5. Status code matrix
There are two types of status values. These may change as a result of the Client initiating a transform command referring to the commands referenced in the ʹClientʹ column or by the domain name Registry referring to the ʹServerʹ column. The last column referred to as ʹGeneralʹ contains flags that transitional status values.
(View attachment for Table 1: Status Code Matrix)
The Prohibited flags have no influence on the status of the domain object. They prevent the denoted command from being executed on the domain name object. As such when set, they prevent the transform command from being executed and hence block the specified domain name life cycle transition.
6. Status transitions
6.1. Global status transitions
The following domain name states can be determined
1) The domain name status is defined as ʹavailable for registrationʹ (in short ʹavailableʹ) if the domain name is conform to the registration policy and the domain name object does not exist.
2) The domain name is registered (no pending actions).
3) The domain name has a pending action. This can be one of the following
(View attachment for Table 2: Exhaustive list of transitions)
Some transitions might be influenced by the registration policy. For instance
1) The create has to be verified by the domain name Registry to see if no conflicts or infringements are detected.
2) The name servers added to the domain name object have to comply with certain rules set forth in the policy.
3) Change of ownership has to be verified.
4) Domain name matches predefined rule set needing registry acceptance.
This is a non-exhaustive list which should reflect domain name registration policy regulations.
6.2. Registry grace period status transitions
The following domain name states are added to the domain name object when it has the EPP pendingDelete status:
(View attachment for Table 3: Exhaustive list of 3c pendingDelete state transitions)
6.3. Registration State Diagram
The Registration state diagram shows all possible states and transactions between those states.
In a single-Registrar Registry model, this State Diagram can be simplified:
1) The transfer of domain names is not used. Therefore all flags linked to transfer can be ignored.
The domain name life cycle can be found in the attached flow chart.

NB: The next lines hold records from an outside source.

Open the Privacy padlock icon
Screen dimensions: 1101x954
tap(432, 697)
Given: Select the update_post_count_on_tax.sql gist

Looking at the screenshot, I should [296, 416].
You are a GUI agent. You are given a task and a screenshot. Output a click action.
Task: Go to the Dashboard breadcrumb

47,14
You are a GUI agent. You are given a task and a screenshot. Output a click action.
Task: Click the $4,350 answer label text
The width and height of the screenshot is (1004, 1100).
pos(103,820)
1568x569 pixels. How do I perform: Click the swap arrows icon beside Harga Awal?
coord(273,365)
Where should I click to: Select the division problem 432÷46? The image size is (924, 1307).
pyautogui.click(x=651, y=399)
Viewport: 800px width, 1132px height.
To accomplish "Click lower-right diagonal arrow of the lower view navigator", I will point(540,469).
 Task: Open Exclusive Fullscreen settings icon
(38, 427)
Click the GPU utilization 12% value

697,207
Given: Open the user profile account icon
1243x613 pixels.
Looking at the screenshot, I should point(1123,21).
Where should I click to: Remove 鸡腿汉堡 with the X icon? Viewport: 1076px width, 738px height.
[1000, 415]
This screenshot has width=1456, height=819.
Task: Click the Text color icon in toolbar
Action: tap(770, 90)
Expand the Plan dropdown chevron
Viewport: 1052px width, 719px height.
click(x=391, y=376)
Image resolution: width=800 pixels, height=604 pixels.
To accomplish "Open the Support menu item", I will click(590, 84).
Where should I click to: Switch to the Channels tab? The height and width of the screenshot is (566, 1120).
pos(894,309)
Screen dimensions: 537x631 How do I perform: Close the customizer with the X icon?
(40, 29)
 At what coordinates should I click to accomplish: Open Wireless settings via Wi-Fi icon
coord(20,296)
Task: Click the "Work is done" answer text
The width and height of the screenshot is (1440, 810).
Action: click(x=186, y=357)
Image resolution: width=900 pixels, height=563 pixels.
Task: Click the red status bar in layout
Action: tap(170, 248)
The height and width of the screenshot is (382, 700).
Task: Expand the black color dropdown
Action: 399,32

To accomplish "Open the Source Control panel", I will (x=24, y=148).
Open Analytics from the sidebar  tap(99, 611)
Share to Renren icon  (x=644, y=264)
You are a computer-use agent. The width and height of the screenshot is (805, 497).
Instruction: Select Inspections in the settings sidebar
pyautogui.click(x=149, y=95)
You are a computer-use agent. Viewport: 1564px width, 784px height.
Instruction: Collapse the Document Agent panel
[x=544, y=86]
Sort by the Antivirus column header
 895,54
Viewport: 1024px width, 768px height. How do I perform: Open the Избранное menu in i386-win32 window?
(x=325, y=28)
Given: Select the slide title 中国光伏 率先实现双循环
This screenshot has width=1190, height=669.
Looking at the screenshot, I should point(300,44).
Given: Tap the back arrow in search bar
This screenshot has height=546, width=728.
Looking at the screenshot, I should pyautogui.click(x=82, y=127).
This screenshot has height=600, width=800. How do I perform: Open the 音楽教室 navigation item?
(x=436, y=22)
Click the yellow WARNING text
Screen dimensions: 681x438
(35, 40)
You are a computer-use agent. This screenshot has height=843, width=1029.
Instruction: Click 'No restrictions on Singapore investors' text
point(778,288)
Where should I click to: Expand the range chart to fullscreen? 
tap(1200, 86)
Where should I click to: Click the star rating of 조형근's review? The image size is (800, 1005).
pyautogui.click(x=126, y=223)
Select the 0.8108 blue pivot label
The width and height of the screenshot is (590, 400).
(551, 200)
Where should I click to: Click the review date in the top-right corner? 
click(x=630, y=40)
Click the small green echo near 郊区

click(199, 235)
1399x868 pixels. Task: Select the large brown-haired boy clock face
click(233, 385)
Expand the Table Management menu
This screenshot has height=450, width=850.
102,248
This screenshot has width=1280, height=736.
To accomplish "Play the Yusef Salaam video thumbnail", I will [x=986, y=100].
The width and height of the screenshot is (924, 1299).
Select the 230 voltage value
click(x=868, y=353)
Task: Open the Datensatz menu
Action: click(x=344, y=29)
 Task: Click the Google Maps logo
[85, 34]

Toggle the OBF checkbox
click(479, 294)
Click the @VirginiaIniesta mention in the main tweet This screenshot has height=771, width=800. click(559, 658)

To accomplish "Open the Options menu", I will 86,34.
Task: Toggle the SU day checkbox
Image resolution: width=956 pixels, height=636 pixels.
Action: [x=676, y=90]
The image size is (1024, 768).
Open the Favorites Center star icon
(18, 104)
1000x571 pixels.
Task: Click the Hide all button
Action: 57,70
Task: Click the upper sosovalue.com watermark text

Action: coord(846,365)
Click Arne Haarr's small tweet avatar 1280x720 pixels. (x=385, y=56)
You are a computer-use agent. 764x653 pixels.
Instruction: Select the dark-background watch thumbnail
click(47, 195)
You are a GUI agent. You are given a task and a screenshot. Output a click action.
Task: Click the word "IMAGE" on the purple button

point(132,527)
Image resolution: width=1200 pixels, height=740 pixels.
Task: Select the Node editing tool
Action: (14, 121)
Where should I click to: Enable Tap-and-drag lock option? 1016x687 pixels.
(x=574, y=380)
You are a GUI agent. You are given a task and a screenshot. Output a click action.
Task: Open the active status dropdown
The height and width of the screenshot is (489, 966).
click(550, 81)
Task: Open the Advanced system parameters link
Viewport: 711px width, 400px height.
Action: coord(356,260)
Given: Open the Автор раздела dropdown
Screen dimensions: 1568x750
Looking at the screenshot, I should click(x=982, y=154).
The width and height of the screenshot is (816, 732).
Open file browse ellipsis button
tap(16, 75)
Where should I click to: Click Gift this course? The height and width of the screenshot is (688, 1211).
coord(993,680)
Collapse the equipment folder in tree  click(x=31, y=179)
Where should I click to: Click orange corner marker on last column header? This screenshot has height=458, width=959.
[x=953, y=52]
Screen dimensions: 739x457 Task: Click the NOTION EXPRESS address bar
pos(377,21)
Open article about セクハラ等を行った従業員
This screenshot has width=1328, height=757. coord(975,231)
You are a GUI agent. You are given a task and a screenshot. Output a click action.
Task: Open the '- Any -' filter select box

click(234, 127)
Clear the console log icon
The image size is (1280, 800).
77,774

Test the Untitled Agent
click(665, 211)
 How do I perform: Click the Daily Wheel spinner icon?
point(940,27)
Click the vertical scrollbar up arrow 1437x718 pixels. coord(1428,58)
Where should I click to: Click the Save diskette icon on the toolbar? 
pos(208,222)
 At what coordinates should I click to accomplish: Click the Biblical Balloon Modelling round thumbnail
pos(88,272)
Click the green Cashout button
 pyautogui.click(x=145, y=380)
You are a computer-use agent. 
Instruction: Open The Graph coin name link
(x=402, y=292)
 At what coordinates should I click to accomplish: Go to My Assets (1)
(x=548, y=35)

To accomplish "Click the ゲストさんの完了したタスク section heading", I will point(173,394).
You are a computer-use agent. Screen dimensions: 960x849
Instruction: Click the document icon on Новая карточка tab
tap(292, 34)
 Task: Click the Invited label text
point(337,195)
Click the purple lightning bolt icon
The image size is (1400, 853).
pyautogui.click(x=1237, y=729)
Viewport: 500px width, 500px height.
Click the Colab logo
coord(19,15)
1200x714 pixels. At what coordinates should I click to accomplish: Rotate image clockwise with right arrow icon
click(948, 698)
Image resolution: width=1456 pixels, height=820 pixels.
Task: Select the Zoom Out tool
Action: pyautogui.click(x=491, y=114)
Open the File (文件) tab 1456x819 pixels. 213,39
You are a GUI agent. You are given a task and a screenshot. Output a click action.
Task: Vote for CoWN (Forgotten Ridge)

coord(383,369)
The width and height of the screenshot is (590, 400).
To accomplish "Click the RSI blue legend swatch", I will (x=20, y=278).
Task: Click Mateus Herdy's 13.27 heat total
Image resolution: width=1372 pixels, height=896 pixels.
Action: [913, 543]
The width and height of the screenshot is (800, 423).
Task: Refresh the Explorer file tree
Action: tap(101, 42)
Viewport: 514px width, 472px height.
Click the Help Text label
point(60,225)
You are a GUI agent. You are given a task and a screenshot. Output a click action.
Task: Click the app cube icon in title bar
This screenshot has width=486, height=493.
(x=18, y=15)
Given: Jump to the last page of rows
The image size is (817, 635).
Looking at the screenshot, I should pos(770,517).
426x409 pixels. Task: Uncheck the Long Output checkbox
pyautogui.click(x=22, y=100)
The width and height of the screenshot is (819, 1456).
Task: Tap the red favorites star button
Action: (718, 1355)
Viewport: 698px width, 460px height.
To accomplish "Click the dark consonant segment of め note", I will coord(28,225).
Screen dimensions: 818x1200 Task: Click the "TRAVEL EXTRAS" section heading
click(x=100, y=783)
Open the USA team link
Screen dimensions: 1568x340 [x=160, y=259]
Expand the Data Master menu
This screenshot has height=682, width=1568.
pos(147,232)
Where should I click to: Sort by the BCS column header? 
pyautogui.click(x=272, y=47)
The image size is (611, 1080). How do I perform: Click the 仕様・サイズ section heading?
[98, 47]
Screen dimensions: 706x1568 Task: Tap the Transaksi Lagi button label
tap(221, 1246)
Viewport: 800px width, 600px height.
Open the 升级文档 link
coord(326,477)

(View attachment for Figure 2: Registration State Diagram)
7. Transition commands
The following domain object commands, requested by the registrar, can be used to trigger status transitions:
(View attachment for Table 4: Transition commands)
8. Registry transitions
The Domain Name Registry triggers also status transitions in case of expiration, time-outs or resolution of pending actions:
(View attachment for Table 5: Registry status transitions)
9. Resourcing Plan
With regards to resourcing, reference is made to the global resourcing scheme as part of response to Question 31 (Technical Overview of the Proposed Registry). Implementation and maintenance of the Registration Lifecycle in the Registry Platform is under the authority of the Software Developer, under control of the Operations Manager.